_Text excerpt:_
§
Let $H$ be a subgroup of $G$.

### Left Congruence

Let $x \equiv^l y \pmod H$ denote that $x$ is left congruent modulo $H$ to $y$.

Then the following statements are equivalent:

 $(1):\quad$ $\displaystyle x$ $\equiv^l$ $\displaystyle y \pmod H$ $(2):\quad$ $\displaystyle x^{-1} y$ $\in$ $\displaystyle H$ $(3):\quad$ $\displaystyle \exists h \in H: x^{-1} y$ $=$ $\displaystyle h$ $(4):\quad$ $\displaystyle \exists h \in H: y$ $=$ $\displaystyle x h$

### Right Congruence

Let $x \equiv^r y \pmod H$ denote that $x$ is right congruent modulo $H$ to $y$.

Then the following statements are equivalent:

 $(1):\quad$ $\displaystyle x$ $\equiv^r$ $\displaystyle y \pmod H$ $(2):\quad$ $\displaystyle x y^{-1}$ $\in$ $\displaystyle H$ $(3):\quad$ $\displaystyle \exists h \in H: x y^{-1}$ $=$ $\displaystyle h$ $(4):\quad$ $\displaystyle \exists h \in H: x$ $=$ $\displaystyle h y$
§
_Exercise goal:_ Translate this sentence from the text on congruence modulo a subgroup into French: "Let $H$ be a subgroup of $G$." The data after this text comes from a separate source.

_Given material:_
§
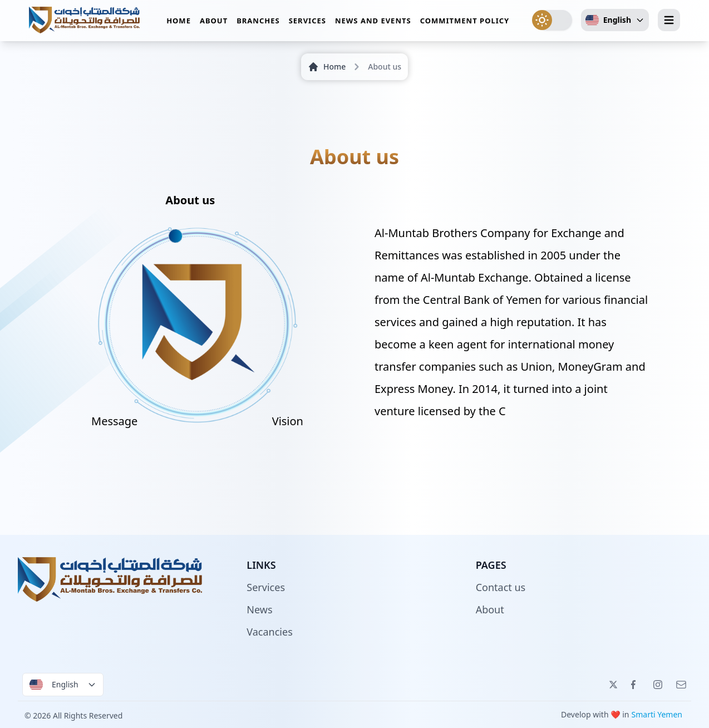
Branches (258, 22)
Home (179, 22)
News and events (373, 22)
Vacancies (269, 632)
§
_Answer in full:_ Soit $H$ un sous-groupe de $G$.